Letters to the editor

Dec. 12, 2013 @ 03:45 PM

What would Pope Francis do?

It’s sad when political ideology and demagoguery take the driver’s seat and leave people’s welfare in the trunk. Next November, the residents of North Carolina need to remember one of the reasons why some of them might be having difficulty getting enrolled in the Affordable Care Act or getting access to health care at all. 

When Gov. McCrory and the Republicans took control of our state government last year, they made radical changes, including (1) cancelling the contracts that Gov. Perdue had signed to set up a state exchange so that North Carolina could manage its own health insurance system; and (2) refusing to accept federal funds to expand Medicaid eligibility.

One of our neighbors, Kentucky, accepted Medicaid expansion and set up its own state health insurance exchange. They are having a very smooth rollout of the Affordable Care Act, and thousands of people who never had health insurance are now getting coverage.  North Carolina used to be one of the more forward-thinking states in the Southeast, until the recent takeover by Republicans.

I was arrested on Monday June 10 with the pastor from my church.

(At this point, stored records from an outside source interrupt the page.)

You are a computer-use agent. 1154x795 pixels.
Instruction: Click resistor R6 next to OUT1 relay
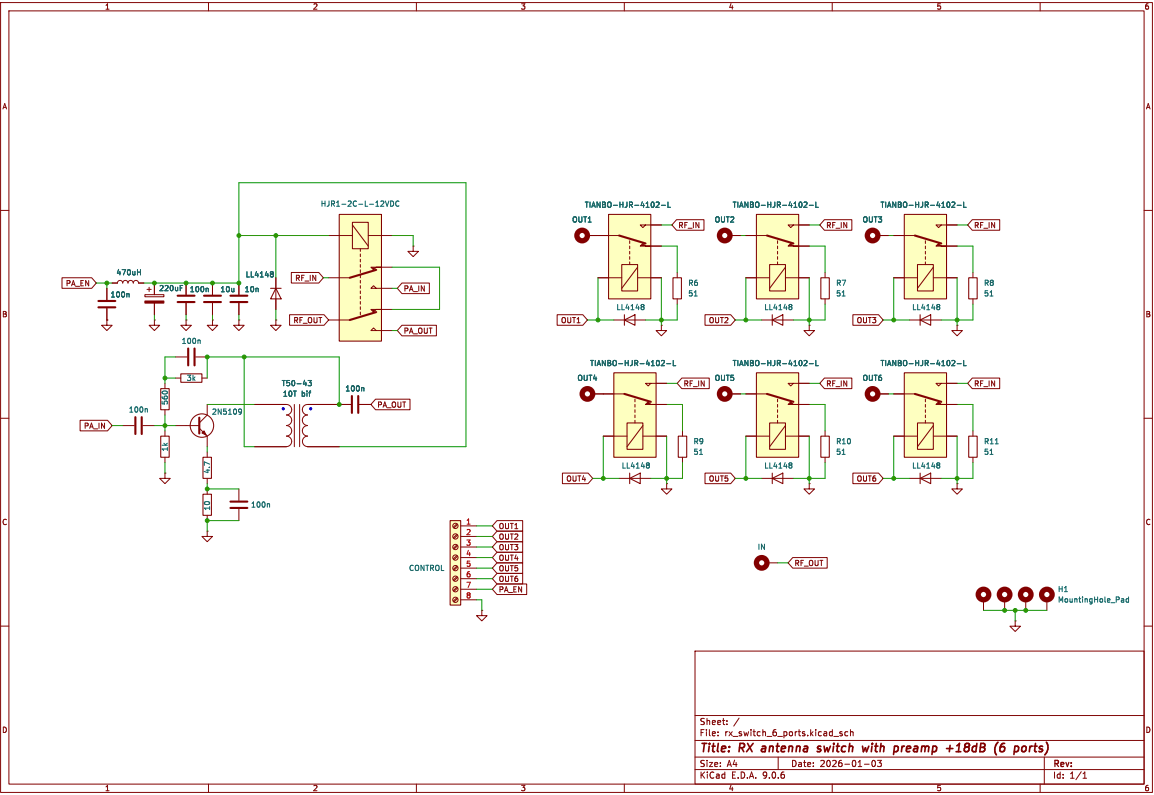[677, 288]
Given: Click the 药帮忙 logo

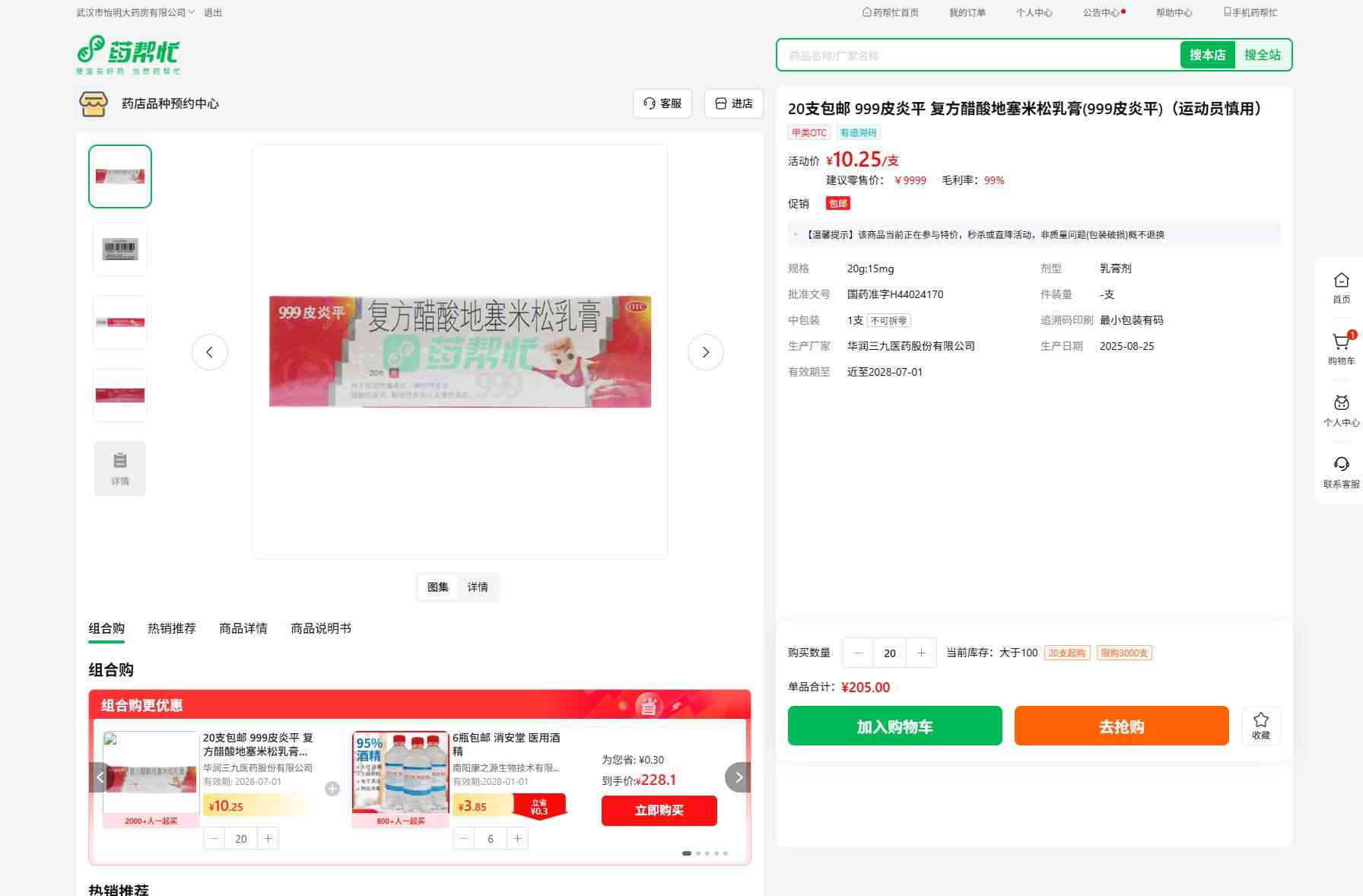Looking at the screenshot, I should pos(129,55).
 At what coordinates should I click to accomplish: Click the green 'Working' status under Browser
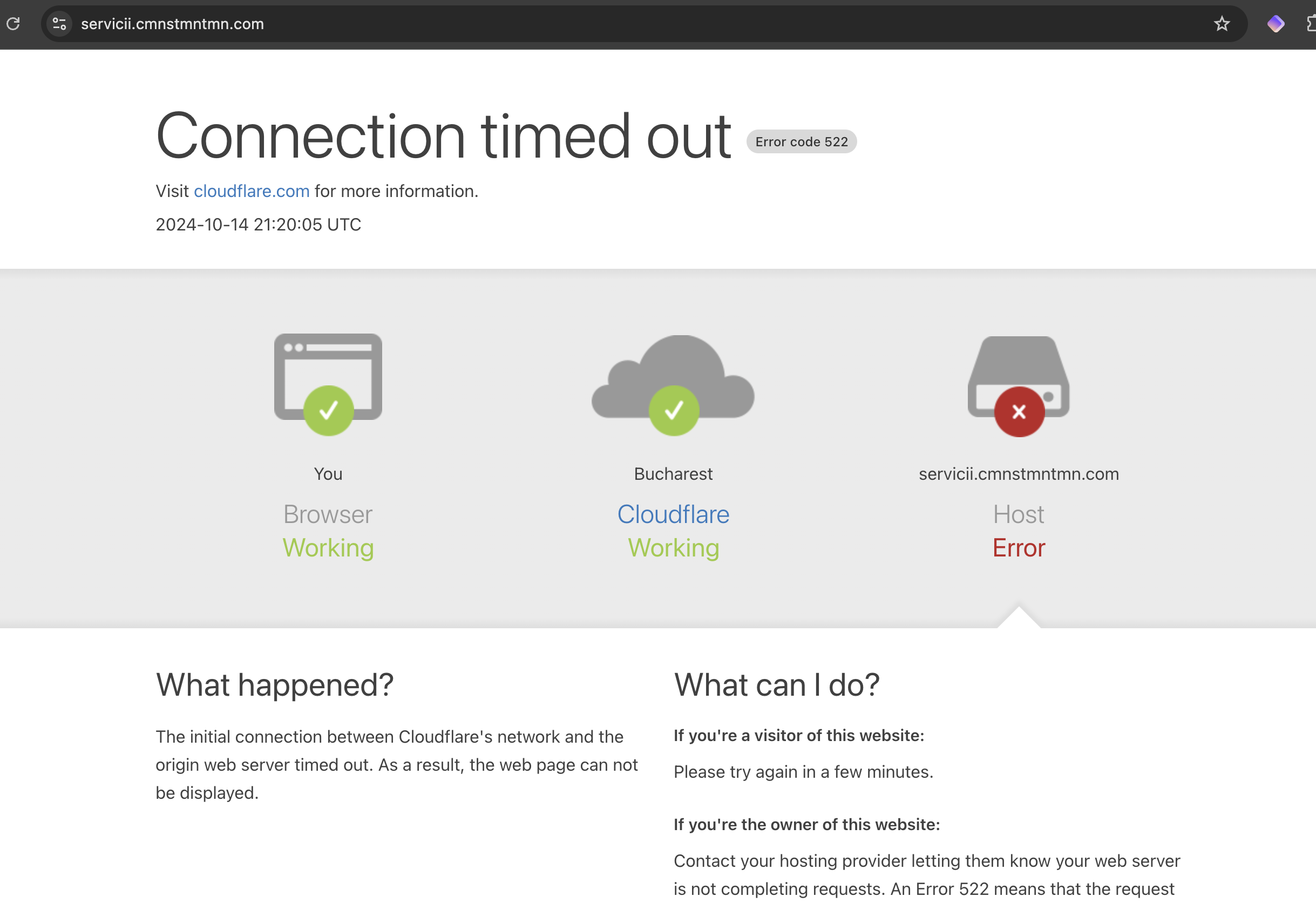(328, 547)
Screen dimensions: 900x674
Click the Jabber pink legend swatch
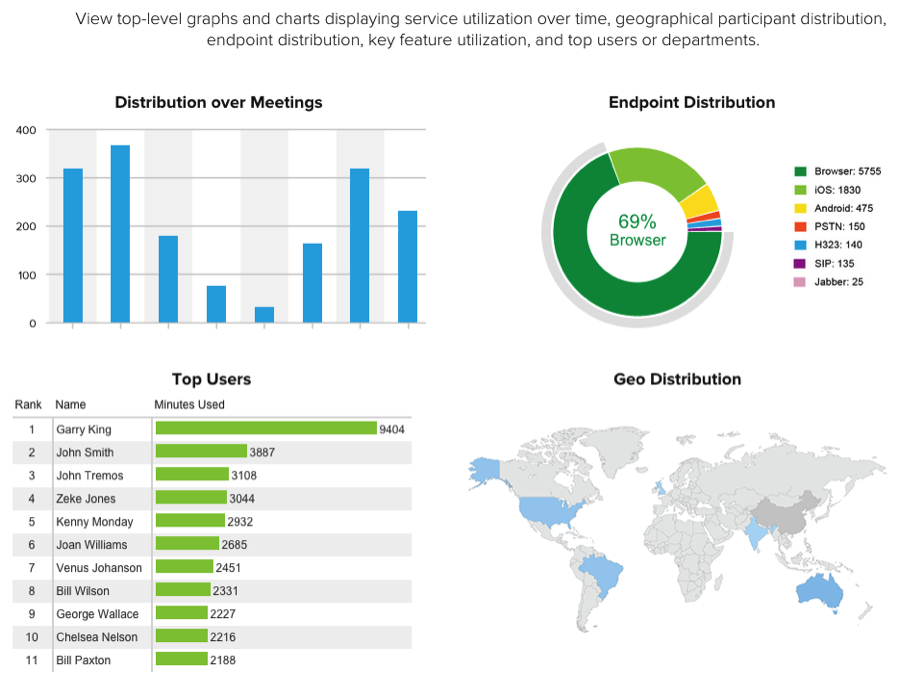[800, 282]
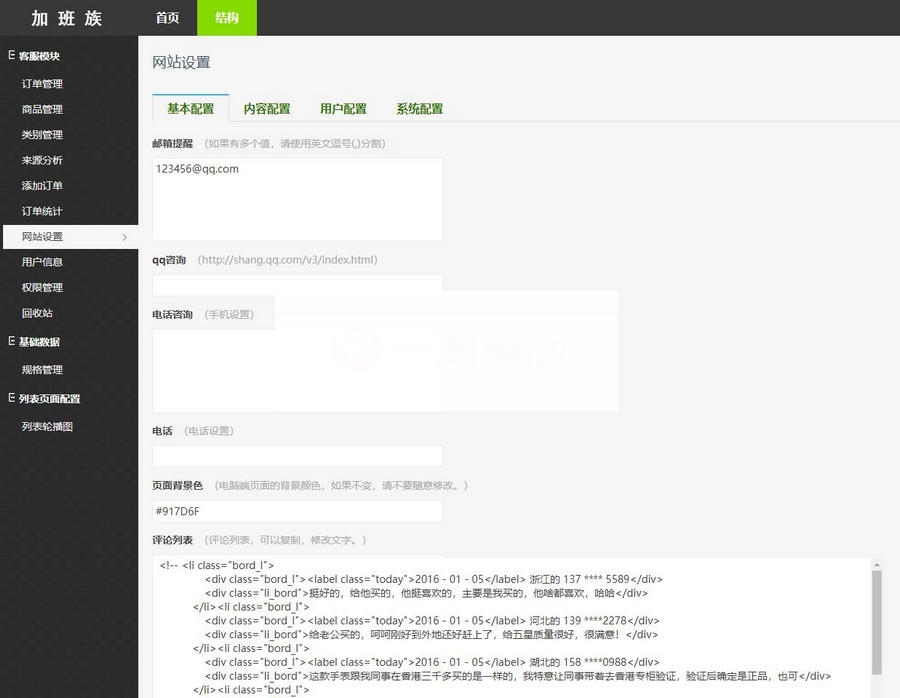Select the 首页 menu item
900x698 pixels.
pyautogui.click(x=166, y=17)
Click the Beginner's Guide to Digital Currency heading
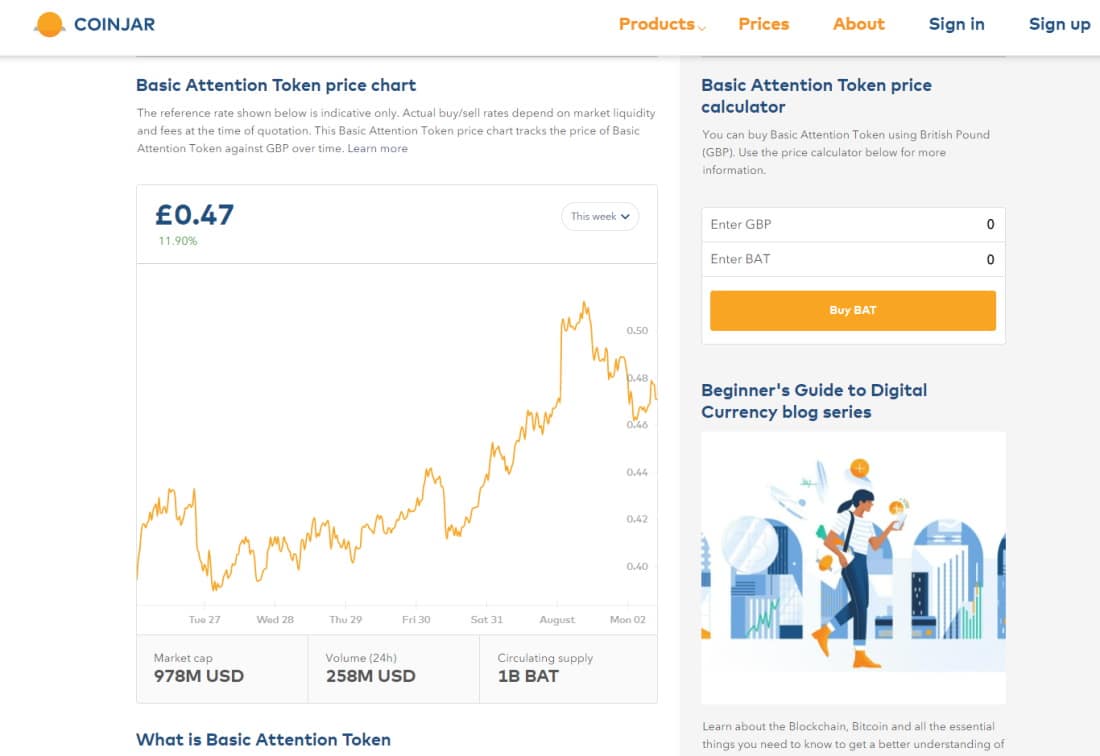This screenshot has height=756, width=1100. tap(814, 401)
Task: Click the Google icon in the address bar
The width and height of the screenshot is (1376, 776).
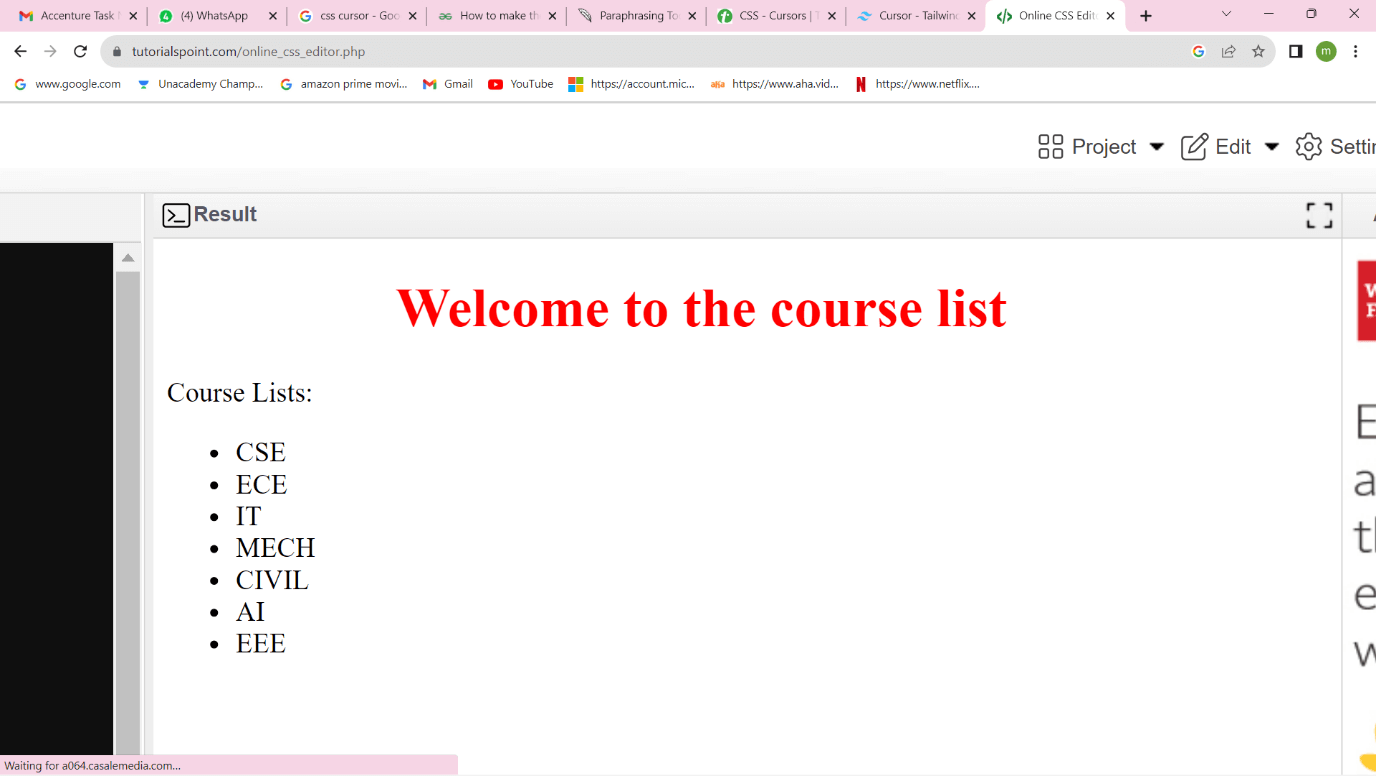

I think if Pope Francis had been a priest in North Carolina this year, he would have been arrested with us.

David C. Sokal, MD



Civitas not telling whole story about Nichol

The Dec. 10 letters to The Herald-Sun include one from Civitas protesting the opinion I published last Friday. 

My opinion was responding to Civitas’ effort to examine all the personal and professional files of UNC Professor Gene Nichol. 

Civitas now claims that it was seeking only to investigate the Center on Poverty that Nichol administers. 

I have in hand and am sharing with the editor the document served by Civitas on the university and its demand is not limited to his work for that Center on Poverty.

I therefore reiterate my opinion that Civitas was maliciously seeking to find and publicize anything that might embarrass Professor Nichol to punish him for his political views.  And I also note that the new alternative plan of Civitas to open only the files of Nichol’s poor clients would violate those clients’ right to confidentiality. 

If he opened them to Civitas, he could lose his license to practice law. More Civitas malice!